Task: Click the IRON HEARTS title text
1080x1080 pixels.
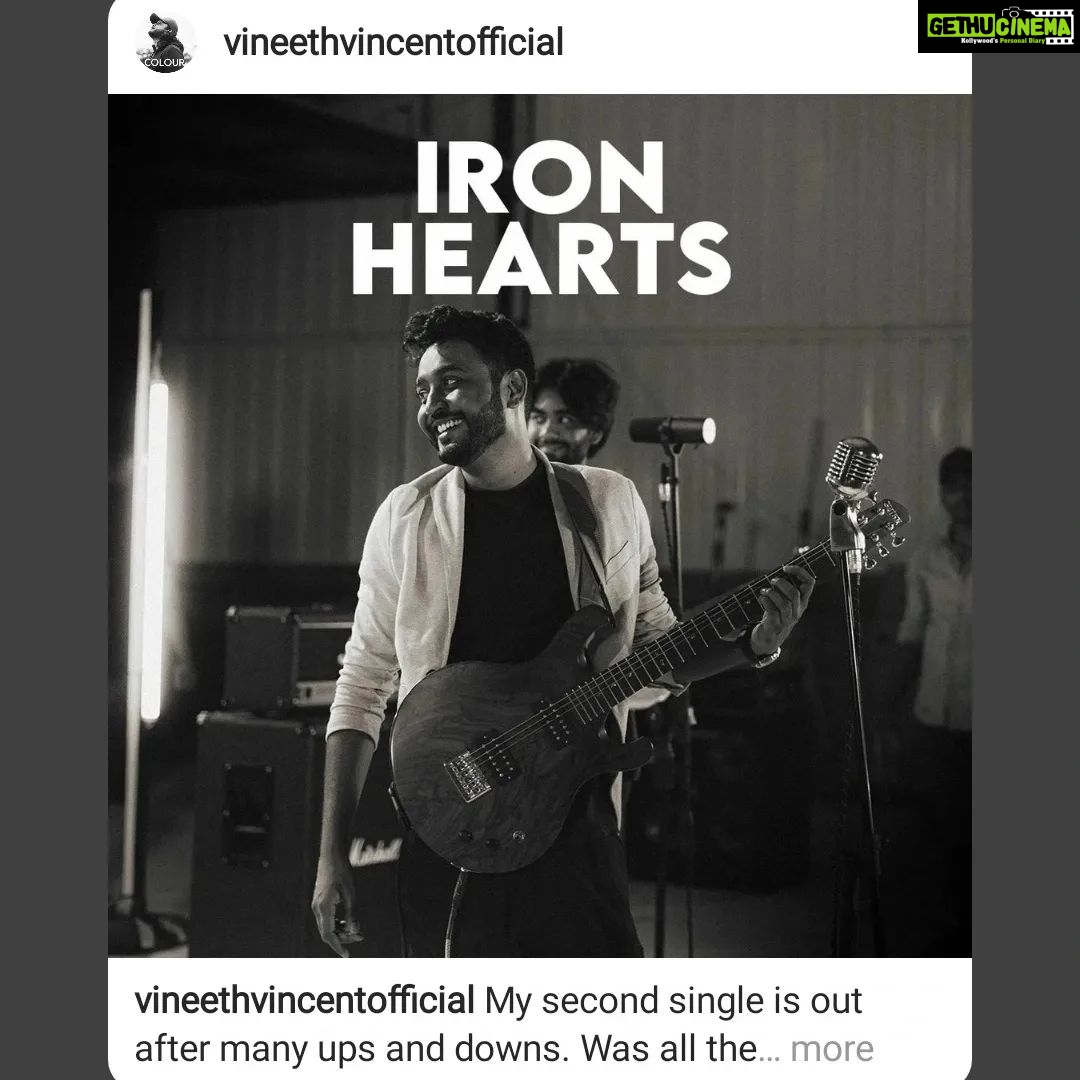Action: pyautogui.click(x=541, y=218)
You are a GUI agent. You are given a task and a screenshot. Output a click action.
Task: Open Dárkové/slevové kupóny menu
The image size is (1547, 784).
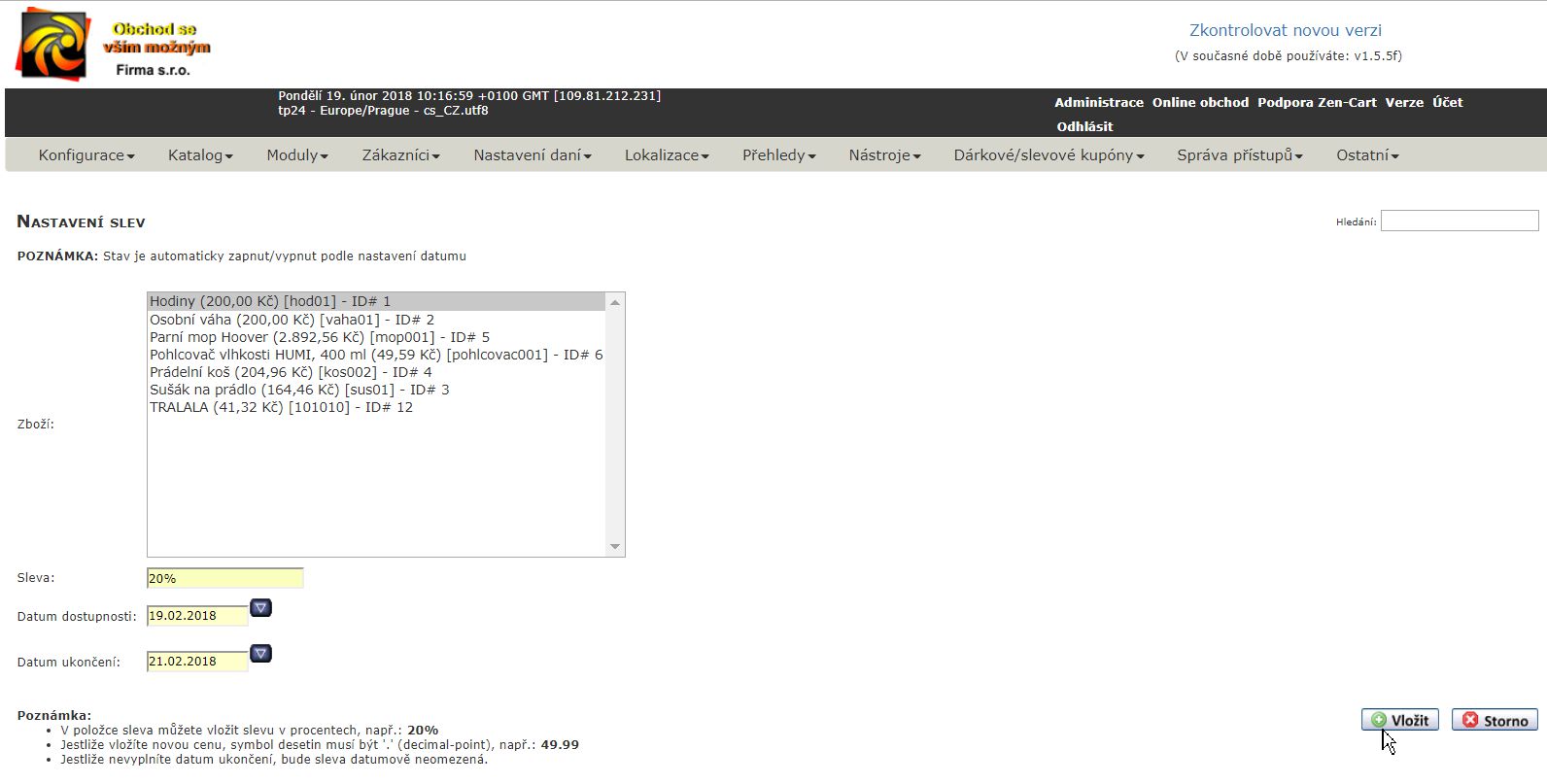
════════════════════
» **BRIEF**:
Repeat the material above word for word, please, apart from its images.

» **TASK ANSWER**:
Task: Click the IRON HEARTS title text
1080x1080 pixels.
Action: pyautogui.click(x=541, y=218)
You are a GUI agent. You are given a task and a screenshot. Output a click action.
Task: Open Dárkové/slevové kupóny menu
The image size is (1547, 784).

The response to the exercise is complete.